[[ SUPPLIED DATA open ]]
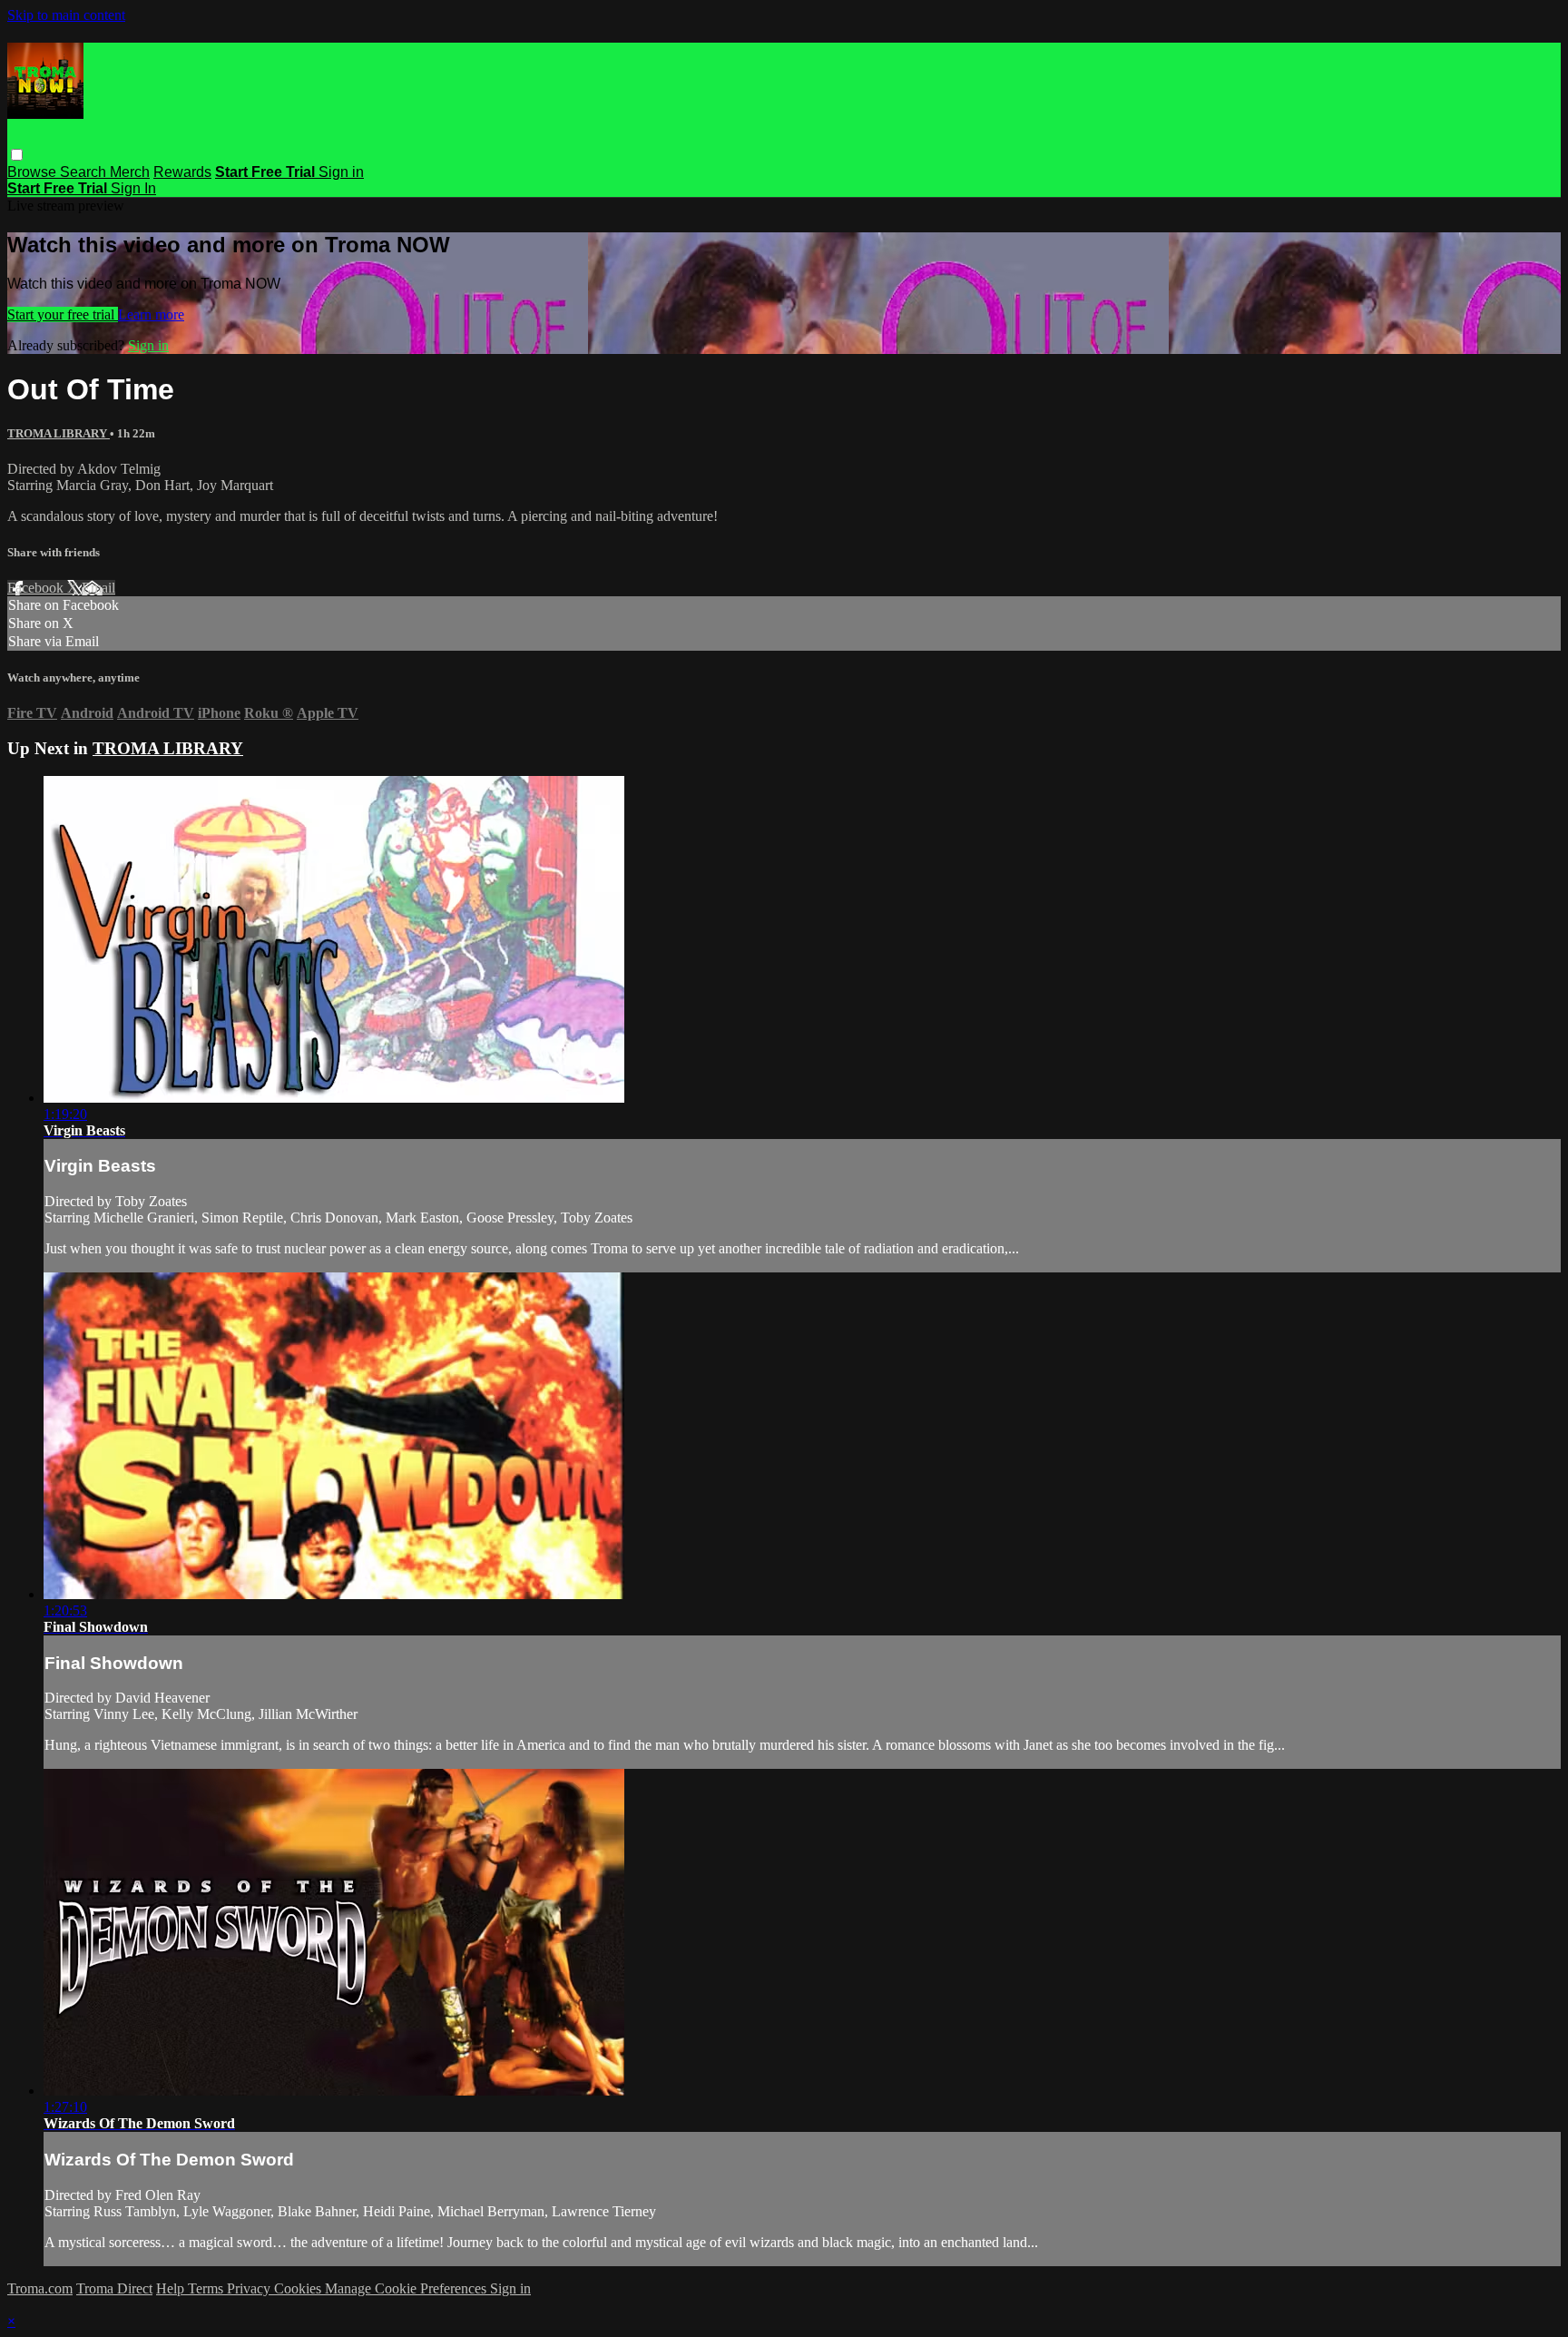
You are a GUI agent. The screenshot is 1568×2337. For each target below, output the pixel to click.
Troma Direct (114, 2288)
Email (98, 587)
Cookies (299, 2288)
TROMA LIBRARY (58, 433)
[[ SUPPLIED DATA closed ]]
YOUR TASK:
Transcribe every record above exactly, leaving out the pictures.

RESPONSE:
You are a GUI agent. The screenshot is 1568×2337. For each target below, output the pixel to click.
Troma Direct (114, 2288)
Email (98, 587)
Cookies (299, 2288)
TROMA LIBRARY (58, 433)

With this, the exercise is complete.